RAG in Production: 5 Hard Lessons learned building an AI Support Bot

Retrieval Augmented Generation (RAG) is the “Hello World” of 2025 AI engineering. It looks easy in a LangChain tutorial. Use OpenAI embeddings, throw text into Pinecone, and query it. Done, right? Wrong.

Lesson 1: Garbage In, Hallucination Out

The quality of your retrieval is 100% dependent on your chunking strategy. We initially used a naive character splitter (500 chars). It was a disaster.

The Fix: WE moved to semantic chunking. We used an LLM to scan the document first and generate a “table of contents” metadata structure, then chunked based on logical headers. Retrievals improved by 40%.

Lesson 2: The “Lost in the Middle” Phenomenon

LLMs are like humans; they remember the beginning and end of a context window but forget the middle. When we stuffed 10 retrieved documents into the context, GPT-4 often ignored the 5th and 6th documents.

The Fix: Re-ranking. We implemented a Cohere Re-ranker step. We retrieve 50 documents from the vector DB, but then use a cross-encoder model to score them by relevance and only send the top 5 to the LLM.

Lesson 3: Latency Kills the Vibe

Our initial MVP took 8 seconds to reply. Users hated it. The bottleneck wasn’t the LLM generation; it was the embedding creation and vector search.

The Fix: cached embeddings for common queries. We realized 30% of user questions were identical (“How do I reset my password?”). We added a Redis cache before the vector search. If the query vector cosine similarity is >0.99 with a cached query, we serve the cached response instantly.

Lesson 4: Vector Databases are Expensive

We started with a managed Pinecone instance. As we indexed millions of support tickets, the bill skyrocketed to $500/month for a side project.
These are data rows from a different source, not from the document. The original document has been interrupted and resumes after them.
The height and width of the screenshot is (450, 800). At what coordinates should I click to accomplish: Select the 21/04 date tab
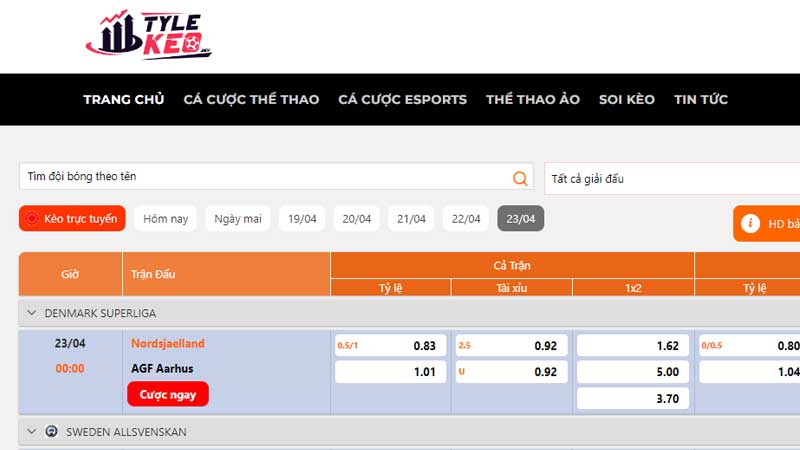point(411,219)
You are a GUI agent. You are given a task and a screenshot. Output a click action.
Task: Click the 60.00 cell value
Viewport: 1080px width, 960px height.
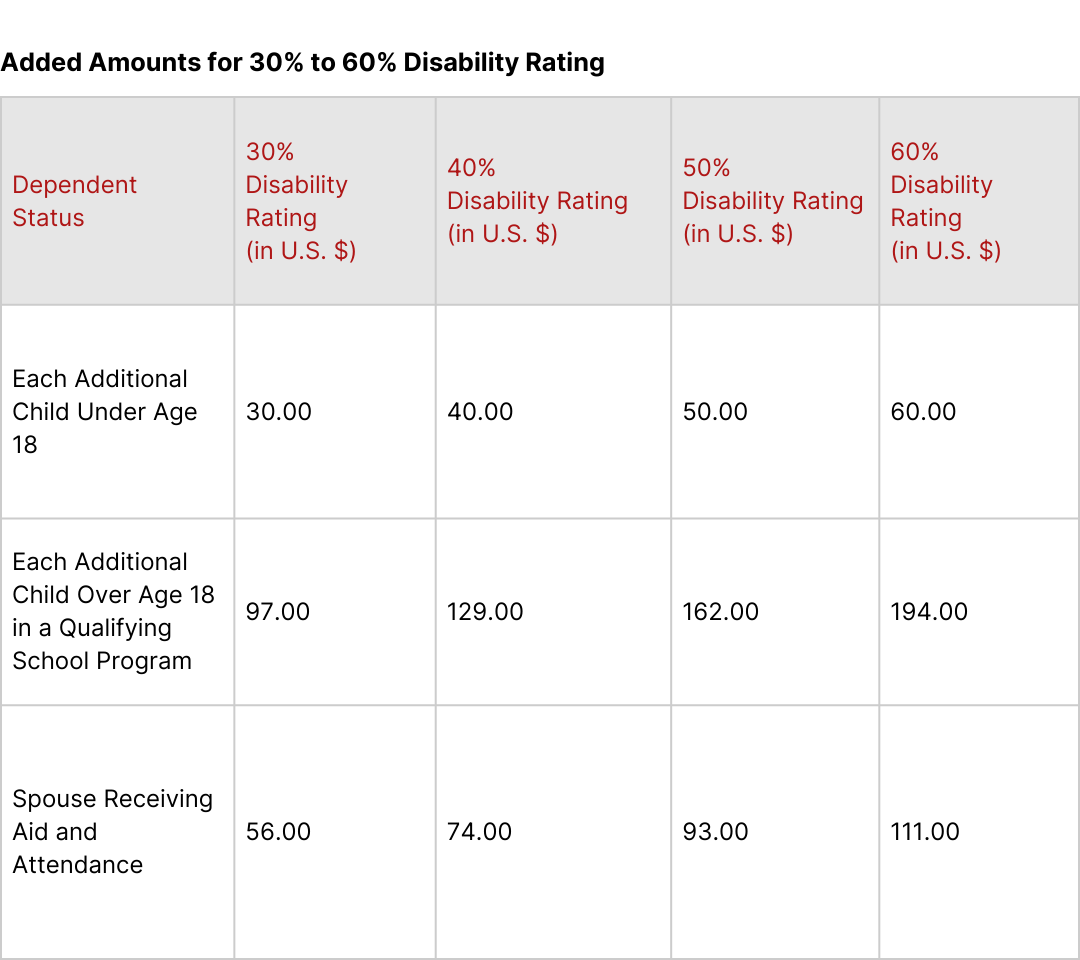(x=923, y=412)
The Fix: We migrated to pgvector on our existing Postgres instance. For datasets under 10 million vectors, dedicated vector DBs are often overkill. Postgres is “good enough” and costs us $0 extra.

The Code Pattern We Use Now

async function getAnswer(question: string) {
// 1. Check Redis Cache
const cached = await checkCache(question);
if (cached) return cached;

// 2. Generate Embedding
const vector = await openai.embeddings.create({ input: question });

// 3. Retrieve & Re-rank
const docs = await pgvector.rpc('match_documents', { query_embedding: vector });
const rankedDocs = await cohere.rerank(docs, question);

// 4. Generate Answer
const answer = await llm.generate(rankedDocs);

return answer;
}

Conclusion

RAG is not magic. It’s a search engineering problem disguised as an AI problem. treat it like one.